- [Your task] Which lines of the entries below run from the one holding "Instruction: Expand the 扩展 panel arrow" to the one holding "Toggle the diff", inclusive? Set down exactly those lines and no others.

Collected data
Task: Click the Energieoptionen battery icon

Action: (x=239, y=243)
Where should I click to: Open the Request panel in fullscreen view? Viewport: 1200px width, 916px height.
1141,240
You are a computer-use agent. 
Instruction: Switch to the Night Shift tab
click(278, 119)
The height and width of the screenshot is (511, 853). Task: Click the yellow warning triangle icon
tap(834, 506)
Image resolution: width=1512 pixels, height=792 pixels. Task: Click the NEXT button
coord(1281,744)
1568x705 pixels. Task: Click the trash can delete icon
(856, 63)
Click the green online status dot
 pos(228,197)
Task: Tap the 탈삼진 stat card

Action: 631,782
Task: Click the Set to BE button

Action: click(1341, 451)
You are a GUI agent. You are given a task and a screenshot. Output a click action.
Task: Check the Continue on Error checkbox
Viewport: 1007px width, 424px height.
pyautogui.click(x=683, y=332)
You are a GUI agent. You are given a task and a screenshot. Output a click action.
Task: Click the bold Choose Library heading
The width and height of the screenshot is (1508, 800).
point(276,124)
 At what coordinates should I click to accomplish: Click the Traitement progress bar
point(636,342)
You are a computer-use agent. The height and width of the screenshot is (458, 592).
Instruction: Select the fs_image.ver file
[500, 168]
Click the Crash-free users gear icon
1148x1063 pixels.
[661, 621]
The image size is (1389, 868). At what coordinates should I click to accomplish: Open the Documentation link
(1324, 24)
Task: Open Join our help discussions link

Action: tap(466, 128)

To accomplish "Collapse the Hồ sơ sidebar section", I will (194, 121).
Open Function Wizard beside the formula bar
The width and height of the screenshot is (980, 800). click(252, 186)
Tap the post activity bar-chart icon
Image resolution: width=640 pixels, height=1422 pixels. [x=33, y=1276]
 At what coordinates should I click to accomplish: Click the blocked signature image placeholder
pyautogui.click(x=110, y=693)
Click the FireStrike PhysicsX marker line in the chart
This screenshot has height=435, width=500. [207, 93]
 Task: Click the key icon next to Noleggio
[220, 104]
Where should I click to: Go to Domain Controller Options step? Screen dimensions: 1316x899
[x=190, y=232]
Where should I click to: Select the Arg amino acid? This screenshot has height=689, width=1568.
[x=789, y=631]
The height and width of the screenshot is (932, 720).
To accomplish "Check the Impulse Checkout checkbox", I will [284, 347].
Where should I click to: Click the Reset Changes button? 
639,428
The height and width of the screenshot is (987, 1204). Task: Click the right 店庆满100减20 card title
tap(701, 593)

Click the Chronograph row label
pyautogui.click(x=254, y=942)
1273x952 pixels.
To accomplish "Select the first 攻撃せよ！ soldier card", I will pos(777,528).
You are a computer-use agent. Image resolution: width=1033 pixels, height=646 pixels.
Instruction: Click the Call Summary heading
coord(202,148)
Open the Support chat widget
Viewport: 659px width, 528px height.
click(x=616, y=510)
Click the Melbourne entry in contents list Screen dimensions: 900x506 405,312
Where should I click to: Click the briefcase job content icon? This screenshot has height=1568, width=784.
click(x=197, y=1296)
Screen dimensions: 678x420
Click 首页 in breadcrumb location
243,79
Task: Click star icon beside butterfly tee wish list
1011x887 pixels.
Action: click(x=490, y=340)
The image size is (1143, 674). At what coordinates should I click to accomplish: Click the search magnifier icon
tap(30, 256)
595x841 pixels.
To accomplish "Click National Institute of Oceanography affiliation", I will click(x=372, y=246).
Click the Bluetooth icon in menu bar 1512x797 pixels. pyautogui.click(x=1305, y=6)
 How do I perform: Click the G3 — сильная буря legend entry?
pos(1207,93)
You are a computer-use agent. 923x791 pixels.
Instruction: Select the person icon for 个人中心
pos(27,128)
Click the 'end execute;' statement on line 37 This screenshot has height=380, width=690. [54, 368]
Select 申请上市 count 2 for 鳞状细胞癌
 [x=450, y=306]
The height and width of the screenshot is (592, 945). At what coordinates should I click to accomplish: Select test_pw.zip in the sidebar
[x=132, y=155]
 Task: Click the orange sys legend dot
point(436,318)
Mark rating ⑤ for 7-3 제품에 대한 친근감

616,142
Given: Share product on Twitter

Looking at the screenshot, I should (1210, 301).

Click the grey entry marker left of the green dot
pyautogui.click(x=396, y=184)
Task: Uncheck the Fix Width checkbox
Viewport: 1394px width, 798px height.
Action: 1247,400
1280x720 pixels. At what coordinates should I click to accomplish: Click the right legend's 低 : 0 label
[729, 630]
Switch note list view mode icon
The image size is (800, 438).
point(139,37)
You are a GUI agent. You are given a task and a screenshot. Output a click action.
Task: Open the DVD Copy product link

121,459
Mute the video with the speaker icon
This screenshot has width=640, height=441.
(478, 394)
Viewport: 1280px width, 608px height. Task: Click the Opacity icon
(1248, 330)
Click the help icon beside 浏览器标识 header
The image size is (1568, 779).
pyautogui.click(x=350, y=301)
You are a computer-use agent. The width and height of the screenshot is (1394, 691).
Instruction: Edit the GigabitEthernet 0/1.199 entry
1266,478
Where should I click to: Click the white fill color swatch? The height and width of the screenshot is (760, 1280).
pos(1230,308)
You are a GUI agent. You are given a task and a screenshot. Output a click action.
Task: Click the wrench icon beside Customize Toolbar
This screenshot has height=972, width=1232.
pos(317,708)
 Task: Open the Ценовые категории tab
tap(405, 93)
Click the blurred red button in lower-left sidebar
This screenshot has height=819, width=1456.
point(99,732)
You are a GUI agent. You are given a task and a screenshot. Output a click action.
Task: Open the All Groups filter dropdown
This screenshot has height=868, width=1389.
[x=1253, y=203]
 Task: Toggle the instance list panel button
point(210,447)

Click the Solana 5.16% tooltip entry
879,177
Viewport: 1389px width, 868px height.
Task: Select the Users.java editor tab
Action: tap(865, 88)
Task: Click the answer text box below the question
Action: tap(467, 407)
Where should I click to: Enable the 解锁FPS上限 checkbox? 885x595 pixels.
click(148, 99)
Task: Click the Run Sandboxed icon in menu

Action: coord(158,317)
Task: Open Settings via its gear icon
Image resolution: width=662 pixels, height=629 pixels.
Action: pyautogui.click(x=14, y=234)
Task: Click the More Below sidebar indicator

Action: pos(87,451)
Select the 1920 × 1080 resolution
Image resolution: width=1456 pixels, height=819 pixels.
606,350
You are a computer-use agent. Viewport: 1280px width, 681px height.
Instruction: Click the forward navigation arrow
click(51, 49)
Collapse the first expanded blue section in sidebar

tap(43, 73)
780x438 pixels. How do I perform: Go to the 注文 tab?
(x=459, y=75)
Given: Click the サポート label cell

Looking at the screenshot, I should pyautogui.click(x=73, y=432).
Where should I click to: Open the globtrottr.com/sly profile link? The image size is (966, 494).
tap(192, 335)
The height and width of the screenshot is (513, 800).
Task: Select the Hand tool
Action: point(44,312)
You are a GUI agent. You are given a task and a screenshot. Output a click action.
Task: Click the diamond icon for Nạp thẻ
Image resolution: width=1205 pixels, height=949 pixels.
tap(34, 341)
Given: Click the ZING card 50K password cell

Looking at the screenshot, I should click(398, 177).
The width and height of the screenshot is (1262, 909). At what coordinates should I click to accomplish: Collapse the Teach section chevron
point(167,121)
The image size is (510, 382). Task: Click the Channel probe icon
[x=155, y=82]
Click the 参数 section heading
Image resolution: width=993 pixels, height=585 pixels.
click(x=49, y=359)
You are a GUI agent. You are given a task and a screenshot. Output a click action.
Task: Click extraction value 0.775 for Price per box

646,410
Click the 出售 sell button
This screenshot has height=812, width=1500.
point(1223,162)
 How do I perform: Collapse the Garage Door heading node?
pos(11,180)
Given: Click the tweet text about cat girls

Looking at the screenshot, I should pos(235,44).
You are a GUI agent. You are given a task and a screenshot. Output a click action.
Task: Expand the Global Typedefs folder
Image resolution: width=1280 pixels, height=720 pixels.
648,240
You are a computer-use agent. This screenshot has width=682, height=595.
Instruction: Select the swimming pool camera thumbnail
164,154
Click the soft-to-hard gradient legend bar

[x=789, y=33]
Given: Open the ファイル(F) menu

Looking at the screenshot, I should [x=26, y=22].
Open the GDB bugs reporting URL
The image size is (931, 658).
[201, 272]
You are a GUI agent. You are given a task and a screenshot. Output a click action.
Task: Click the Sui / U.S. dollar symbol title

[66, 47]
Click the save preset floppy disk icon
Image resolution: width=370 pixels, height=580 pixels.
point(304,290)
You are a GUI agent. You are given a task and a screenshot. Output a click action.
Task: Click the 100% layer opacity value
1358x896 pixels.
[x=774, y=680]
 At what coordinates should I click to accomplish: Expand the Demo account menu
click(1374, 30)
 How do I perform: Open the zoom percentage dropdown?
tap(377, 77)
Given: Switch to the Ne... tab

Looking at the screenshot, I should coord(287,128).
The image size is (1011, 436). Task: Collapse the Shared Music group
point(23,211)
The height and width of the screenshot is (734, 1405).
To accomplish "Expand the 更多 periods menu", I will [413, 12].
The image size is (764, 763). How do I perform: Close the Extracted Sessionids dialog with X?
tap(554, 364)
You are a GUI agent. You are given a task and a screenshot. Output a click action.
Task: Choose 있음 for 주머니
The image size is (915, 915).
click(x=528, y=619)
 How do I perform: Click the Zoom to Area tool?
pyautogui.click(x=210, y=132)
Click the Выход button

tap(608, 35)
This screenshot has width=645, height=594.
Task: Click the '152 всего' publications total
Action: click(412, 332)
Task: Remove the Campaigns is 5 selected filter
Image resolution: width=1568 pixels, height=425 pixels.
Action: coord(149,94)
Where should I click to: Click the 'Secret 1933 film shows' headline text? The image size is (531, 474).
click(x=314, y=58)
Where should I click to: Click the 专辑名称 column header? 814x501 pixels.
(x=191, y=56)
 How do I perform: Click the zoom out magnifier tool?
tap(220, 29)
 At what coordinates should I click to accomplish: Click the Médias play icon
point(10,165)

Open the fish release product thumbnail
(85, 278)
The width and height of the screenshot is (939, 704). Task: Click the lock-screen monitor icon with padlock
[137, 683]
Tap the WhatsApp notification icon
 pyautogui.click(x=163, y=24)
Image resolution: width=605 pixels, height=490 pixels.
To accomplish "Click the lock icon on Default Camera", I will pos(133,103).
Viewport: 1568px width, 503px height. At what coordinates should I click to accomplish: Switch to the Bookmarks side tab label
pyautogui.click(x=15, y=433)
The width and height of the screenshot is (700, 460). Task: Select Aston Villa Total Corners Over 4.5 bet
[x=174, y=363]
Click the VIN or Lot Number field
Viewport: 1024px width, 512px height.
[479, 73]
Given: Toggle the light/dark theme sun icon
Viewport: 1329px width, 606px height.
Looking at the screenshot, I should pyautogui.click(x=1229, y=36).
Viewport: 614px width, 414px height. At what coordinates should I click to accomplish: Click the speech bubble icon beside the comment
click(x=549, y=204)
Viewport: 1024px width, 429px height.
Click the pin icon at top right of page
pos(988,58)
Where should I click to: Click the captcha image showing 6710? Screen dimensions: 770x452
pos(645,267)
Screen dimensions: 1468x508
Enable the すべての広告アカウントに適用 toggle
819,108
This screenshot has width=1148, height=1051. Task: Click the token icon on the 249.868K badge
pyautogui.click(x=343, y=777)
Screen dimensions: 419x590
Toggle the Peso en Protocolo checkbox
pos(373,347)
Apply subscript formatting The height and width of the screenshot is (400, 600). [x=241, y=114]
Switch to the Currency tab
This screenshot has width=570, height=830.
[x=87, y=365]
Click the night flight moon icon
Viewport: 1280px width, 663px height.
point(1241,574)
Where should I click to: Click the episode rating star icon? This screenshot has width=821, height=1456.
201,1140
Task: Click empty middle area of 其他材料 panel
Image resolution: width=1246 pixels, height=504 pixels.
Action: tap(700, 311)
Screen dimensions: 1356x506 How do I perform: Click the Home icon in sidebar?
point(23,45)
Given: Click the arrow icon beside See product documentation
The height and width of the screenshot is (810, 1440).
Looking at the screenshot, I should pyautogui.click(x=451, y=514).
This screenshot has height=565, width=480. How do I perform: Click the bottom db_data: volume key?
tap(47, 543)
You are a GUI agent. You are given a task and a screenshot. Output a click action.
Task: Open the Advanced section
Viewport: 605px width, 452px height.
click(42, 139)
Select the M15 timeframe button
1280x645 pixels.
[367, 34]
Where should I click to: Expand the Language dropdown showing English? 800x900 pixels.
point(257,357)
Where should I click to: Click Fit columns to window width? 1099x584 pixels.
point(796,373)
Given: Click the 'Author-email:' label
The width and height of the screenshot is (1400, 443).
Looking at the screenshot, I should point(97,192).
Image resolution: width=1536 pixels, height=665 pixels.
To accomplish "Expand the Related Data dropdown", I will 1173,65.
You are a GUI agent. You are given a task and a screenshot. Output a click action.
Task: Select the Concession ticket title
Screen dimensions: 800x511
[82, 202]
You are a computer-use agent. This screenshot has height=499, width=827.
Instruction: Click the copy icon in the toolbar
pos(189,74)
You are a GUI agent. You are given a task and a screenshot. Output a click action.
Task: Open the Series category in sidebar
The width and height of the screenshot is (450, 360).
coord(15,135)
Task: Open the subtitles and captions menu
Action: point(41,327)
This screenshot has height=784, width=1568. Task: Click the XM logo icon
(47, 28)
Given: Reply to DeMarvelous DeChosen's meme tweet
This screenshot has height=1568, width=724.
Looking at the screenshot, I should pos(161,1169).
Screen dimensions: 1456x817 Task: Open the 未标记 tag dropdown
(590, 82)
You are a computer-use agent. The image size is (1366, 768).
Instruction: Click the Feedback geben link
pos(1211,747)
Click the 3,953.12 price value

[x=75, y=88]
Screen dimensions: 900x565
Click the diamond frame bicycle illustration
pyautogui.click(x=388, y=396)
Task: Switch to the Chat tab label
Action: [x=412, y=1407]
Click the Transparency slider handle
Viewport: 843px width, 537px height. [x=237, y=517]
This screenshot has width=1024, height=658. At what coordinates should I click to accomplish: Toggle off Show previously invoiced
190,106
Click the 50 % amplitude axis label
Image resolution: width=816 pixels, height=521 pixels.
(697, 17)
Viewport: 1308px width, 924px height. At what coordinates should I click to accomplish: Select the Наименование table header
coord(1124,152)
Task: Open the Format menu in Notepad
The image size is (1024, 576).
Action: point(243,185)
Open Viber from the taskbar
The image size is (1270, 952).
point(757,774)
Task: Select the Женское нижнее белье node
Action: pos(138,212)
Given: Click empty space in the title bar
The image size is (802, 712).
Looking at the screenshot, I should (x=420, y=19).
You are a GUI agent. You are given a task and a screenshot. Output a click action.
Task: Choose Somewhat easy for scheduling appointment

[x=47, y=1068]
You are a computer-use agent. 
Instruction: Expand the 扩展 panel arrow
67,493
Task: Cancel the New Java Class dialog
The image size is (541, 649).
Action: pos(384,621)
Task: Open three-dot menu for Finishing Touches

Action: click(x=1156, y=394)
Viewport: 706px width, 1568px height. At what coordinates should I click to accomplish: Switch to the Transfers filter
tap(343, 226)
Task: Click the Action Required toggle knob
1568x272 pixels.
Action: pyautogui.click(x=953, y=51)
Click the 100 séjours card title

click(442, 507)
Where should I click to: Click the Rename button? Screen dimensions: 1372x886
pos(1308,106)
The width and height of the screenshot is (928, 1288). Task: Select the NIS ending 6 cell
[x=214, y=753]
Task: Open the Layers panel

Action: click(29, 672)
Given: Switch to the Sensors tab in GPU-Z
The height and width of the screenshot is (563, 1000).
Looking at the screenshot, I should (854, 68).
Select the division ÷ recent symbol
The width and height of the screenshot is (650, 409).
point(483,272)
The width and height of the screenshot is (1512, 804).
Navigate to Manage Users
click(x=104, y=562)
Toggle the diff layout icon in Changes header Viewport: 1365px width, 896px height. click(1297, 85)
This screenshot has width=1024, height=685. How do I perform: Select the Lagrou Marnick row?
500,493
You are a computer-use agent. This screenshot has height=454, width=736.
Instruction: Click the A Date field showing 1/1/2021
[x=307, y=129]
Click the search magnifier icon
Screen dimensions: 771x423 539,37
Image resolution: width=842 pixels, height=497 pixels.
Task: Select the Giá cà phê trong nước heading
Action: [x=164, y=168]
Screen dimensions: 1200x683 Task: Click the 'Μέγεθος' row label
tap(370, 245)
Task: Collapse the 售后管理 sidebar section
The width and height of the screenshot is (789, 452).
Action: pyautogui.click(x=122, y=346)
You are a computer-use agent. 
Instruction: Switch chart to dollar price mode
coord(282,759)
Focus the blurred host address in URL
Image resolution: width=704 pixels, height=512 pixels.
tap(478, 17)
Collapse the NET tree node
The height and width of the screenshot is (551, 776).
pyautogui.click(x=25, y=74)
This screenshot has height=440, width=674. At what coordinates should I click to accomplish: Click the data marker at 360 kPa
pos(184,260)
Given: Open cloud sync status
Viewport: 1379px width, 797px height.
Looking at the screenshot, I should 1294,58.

- [Solved problem]
Instruction: Expand the 扩展 panel arrow
67,493
Task: Cancel the New Java Class dialog
The image size is (541, 649).
Action: pos(384,621)
Task: Open three-dot menu for Finishing Touches

Action: click(x=1156, y=394)
Viewport: 706px width, 1568px height. At what coordinates should I click to accomplish: Switch to the Transfers filter
tap(343, 226)
Task: Click the Action Required toggle knob
1568x272 pixels.
Action: pyautogui.click(x=953, y=51)
Click the 100 séjours card title

click(442, 507)
Where should I click to: Click the Rename button? Screen dimensions: 1372x886
pos(1308,106)
The width and height of the screenshot is (928, 1288). Task: Select the NIS ending 6 cell
[x=214, y=753]
Task: Open the Layers panel

Action: click(29, 672)
Given: Switch to the Sensors tab in GPU-Z
The height and width of the screenshot is (563, 1000).
Looking at the screenshot, I should (854, 68).
Select the division ÷ recent symbol
The width and height of the screenshot is (650, 409).
point(483,272)
The width and height of the screenshot is (1512, 804).
Navigate to Manage Users
click(x=104, y=562)
Toggle the diff layout icon in Changes header Viewport: 1365px width, 896px height. click(1297, 85)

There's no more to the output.